- [WORK INSTRUCTION]
The required output holds only the lines from the one containing "Where should I" through the end of the material below, copied exactly, please, with no pictures.

- [INFORMATION PROVIDED]
- - -
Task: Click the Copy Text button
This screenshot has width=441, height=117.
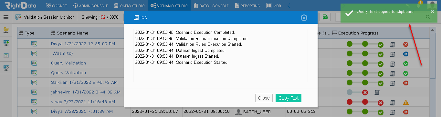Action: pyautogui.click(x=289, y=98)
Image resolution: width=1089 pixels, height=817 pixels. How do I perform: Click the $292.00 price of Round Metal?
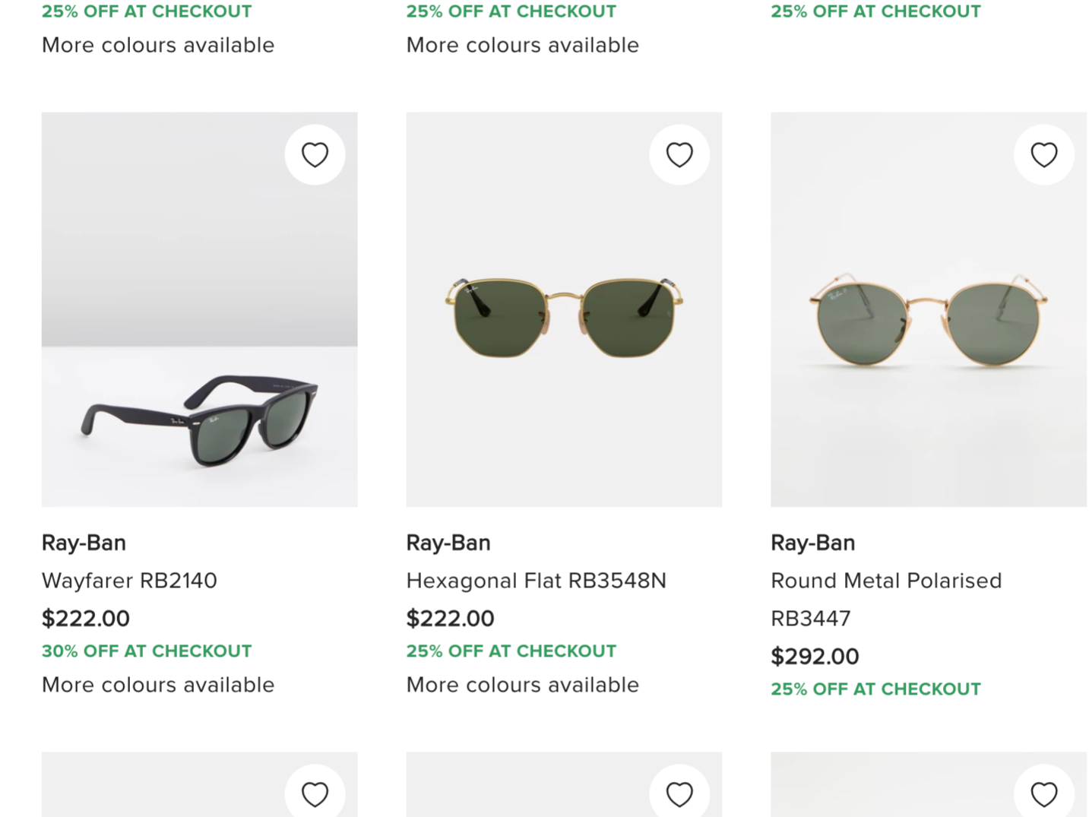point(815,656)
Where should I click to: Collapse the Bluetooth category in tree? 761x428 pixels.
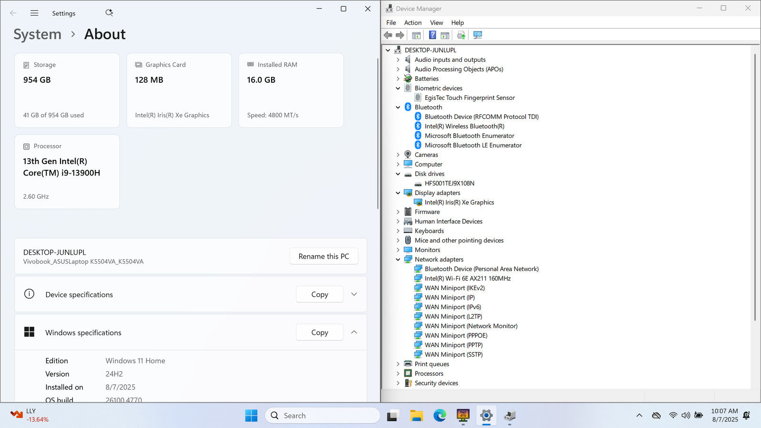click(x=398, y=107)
- - -
- [WRITTEN RESPONSE]
Where should I click to: Collapse the Bluetooth category in tree? 761x428 pixels.
click(x=398, y=107)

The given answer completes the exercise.